Sem teste de contactantes e diagnóstico, pessoas com suspeita de Covid-19 não puderam cumprir o isolamento e frequentaram o ambiente de trabalho, colocando outros em risco. Cerca de 60% desse mercado é composto por pessoas em vínculos formais de trabalho, dependendo de atestado e diagnóstico para serem afastadas. A baixa testagem permitiu, portanto, que pessoas com sorologia suspeita continuassem a circular. Isso sem considerar as empresas de planos de saúde, que colocaram em seus protocolos de tratamento medicamentos comprovadamente sem eficácia para tratar a Covid-19, fato gravíssimo que pode ter potencialmente contribuído para aumento das mortes evitáveis que vieram a ocorrer no seio de instituições privadas de Saúde.
Da perspectiva financeira, a agência adotou medidas que privilegiaram o lucro das operadoras de planos de saúde em detrimento de usuários e mesmo da sustentabilidade econômica do setor. Frente à redução das despesas médico-hospitalares, com economia considerável para os planos de saúde, ainda assim, a agência determinou a cobrança retroativa de reajustes de planos de saúde a partir de janeiro de 2021, o que significou, em alguns casos, aumentos de quase 50% nas mensalidades.
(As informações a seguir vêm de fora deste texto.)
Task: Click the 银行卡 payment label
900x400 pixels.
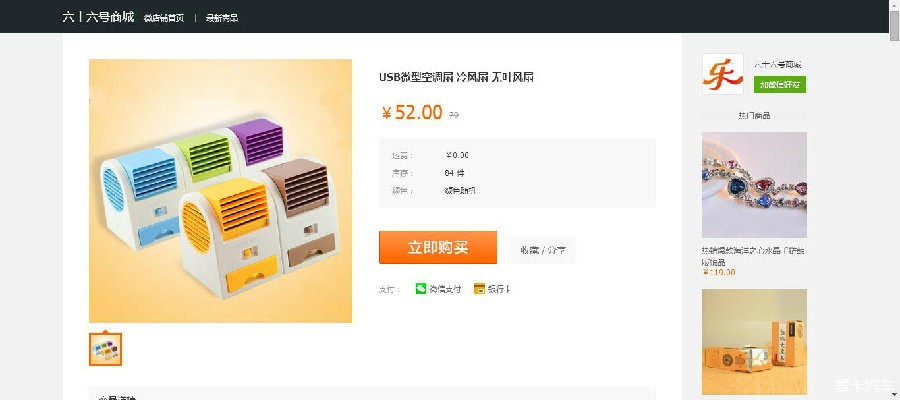Action: pyautogui.click(x=499, y=289)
Portanto, desde o início da pandemia o setor privado, a ANS e Consu não têm conseguido coordenar nem oferecer respostas suficientes à crise sanitária. Não houve cessão de leitos disponíveis para atendimento de pacientes em fila única com o SUS. Não houve ampla testagem da Covid-19 para os usuários de planos de saúde. Menos ainda a adoção de medidas que diminuíssem o impacto da crise econômica para os usuários, frente a resultados financeiros extremamente positivos para as operadoras de planos de saúde. Sequer a proposta atual de PNSS/Covid-19 foi encaminhada para debate no âmbito do controle social, muito menos discutida e deliberada oficialmente perante a ANS em reunião.
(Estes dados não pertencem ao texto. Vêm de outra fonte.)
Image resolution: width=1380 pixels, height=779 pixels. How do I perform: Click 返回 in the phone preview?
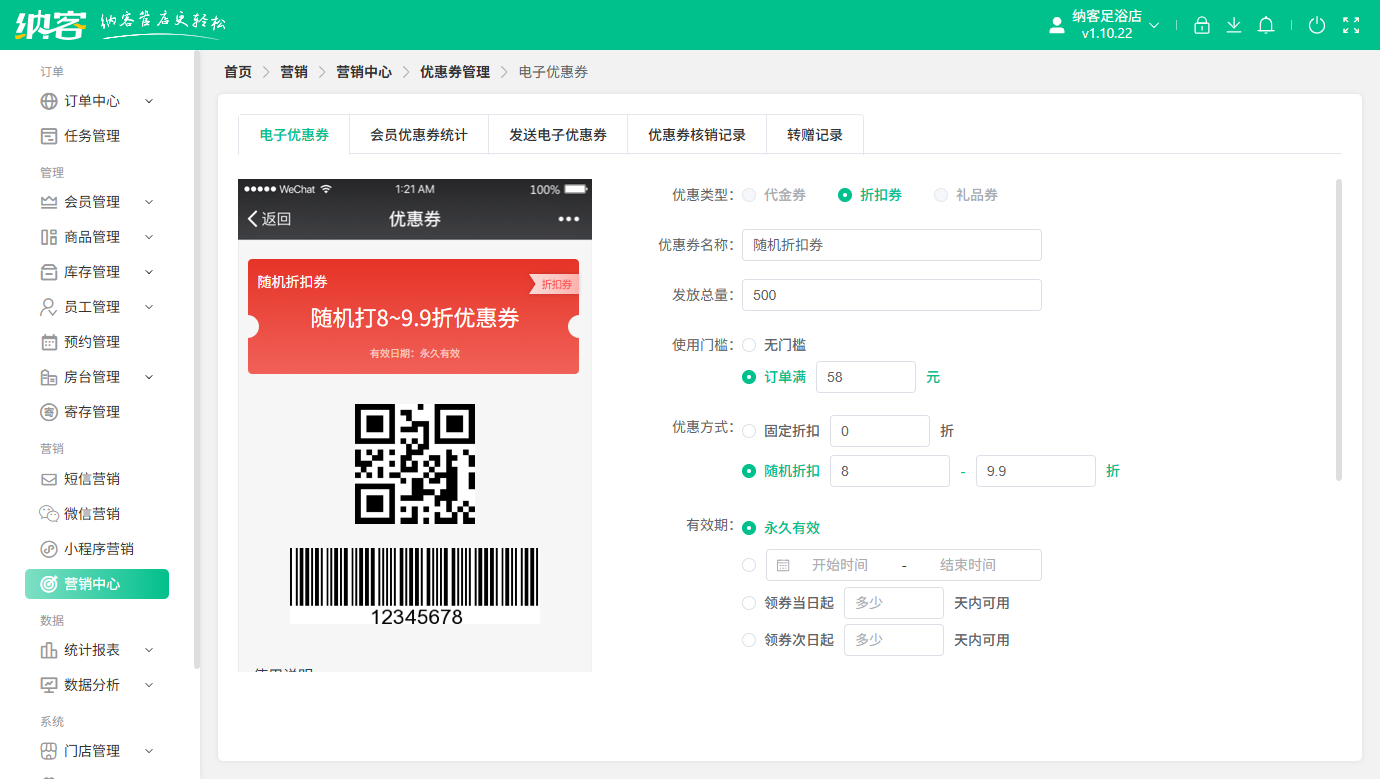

A PNSS/Covid-19, nesse contexto, se utiliza da pandemia como justificativa para emplacar uma agenda de fortalecimento do mercado de saúde suplementar em detrimento do SUS. Além de um prazo irreal para uma discussão dessa envergadura, de apenas dez dias, estamos falando de uma proposta extremamente genérica e inócua, não só por chegar com mais de um ano de atraso e ignorar as principais demandas dos usuários de planos de saúde, sobretudo em relação a reajustes e atendimento, mas também por dar um cheque em branco para empresas que trabalham pelos próprios interesses desde o início da pandemia.
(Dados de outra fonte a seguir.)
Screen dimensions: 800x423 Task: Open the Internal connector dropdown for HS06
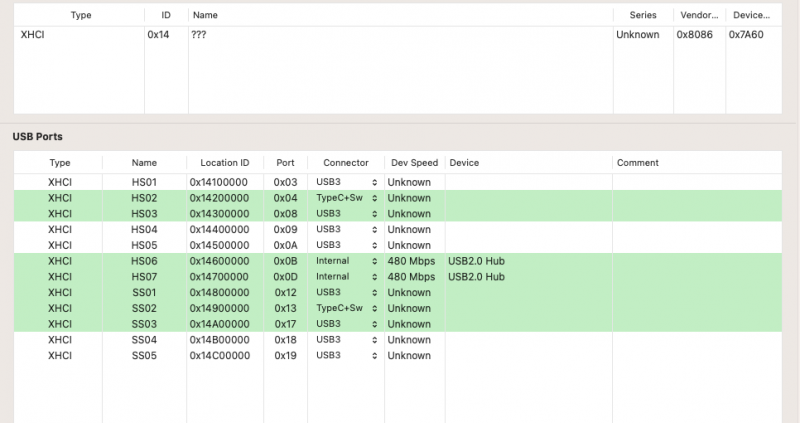347,261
Sendo assim, o CNS se posiciona contrário à proposta de PNSS/Covid-19 e convoca todos os os Conselhos Estaduais e Municipais de Saúde a se posicionarem publicamente contra a mesma, elaborada pelo Ministério da Saúde, seja através de notas, seja também pela oferta de contribuição na Plataforma Participa Mais, do governo federal, rejeitando todas as medidas lá previstas para o enfrentamento da pandemia.